Llevo ya demasiado tiempo en Georgia y empieza a doler. En un país nuevo, debemos aprender a vivir alrededor del enorme agujero, que deja la ausencia de todas las pequeñas cosas, que antes teníamos y no sabíamos que nos colmaban. Supongo, que ya debería saber lo suficiente, como para darme cuenta que es difícil dejar de extrañar esos sitios y esos momentos, en los que has sido feliz. La cabeza te da vueltas y te sorprendes, echando de menos tener una conversación trivial sobre el tiempo, en un ascensor o en un autobús. Te hartas, de tanto levantar los hombros y hablar castellano, gesticulando mucho con las manos, para intentar salir de este mutismo en el que estas inmersa, al no saber, ni leer con este alfabeto extraño, ni pronunciar una palabra de esta difícil lengua que es el georgiano.
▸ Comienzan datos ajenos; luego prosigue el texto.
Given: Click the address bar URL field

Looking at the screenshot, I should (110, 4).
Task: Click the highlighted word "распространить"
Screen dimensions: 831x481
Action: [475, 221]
Mis tacones, inservibles en esta rota ciudad, y toda mi rutina diaria de elegir, meticulosamente, el elegante vestido para acudir a la oficina, me falta, así como las compras compulsivas, y los paseos con amigas por la avenue Louise buscando el outfit perfecto, al precio ideal. Daría cualquier cosa por ser invitada al menos una vez a saborear unos deliciosos "Morning Glory" o una aceitosa Paella, en casas de amigos, y regar esas cenas con un buen vino y con conversaciones transcendentales hasta altas horas de la madrugada.
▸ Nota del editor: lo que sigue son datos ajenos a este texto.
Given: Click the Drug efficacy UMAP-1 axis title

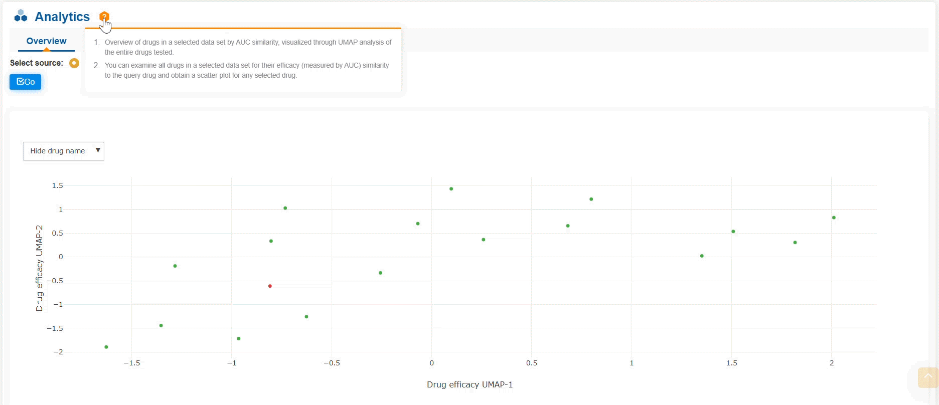Looking at the screenshot, I should (470, 384).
Mis croissants cotidianos, mi bicicleta plegable, el mercado de Jeu de Ball en compañía, la incomparable Grand Place, las campanadas de la catedral entrando en todas mis "Conference Call" cuando trabajaba en casa, el olor a goffre en la calle del Manneken Pis, mi running en el bosque los domingos por la mañana, el jamón ibérico, el pan francés, el crisol de lenguas que entendía, las Krics de frambuesa en Saint-Gery, el ruidoso mercado de Midi, ir a París en TGV, "mi" restaurante thai... Podría hacer una lista interminable de pequeñas cosas, que nunca creía que iba a extrañar, pero que desde aquí me parecen inalcanzables. Hoy me siento extraña, no sé que me pasa, que me ha dado por añorar, hasta incluso esa fina lluvia, ese frio húmedo que se te mete hasta los huesos y ese cielo gris, que tanto odiaba.
Me consuela el saber que soy afortunada. Este sentimiento es la prueba que tuve algo especial en mi vida que merece la pena extrañar. Solo queda ser prudente con las emociones, si bien es cierto que Instagram solo presenta una fracción de la realidad, nuestros recuerdos deformados por nuestra memoria también llevan a equívocos.
El dilema está servido. ¿A quién creer?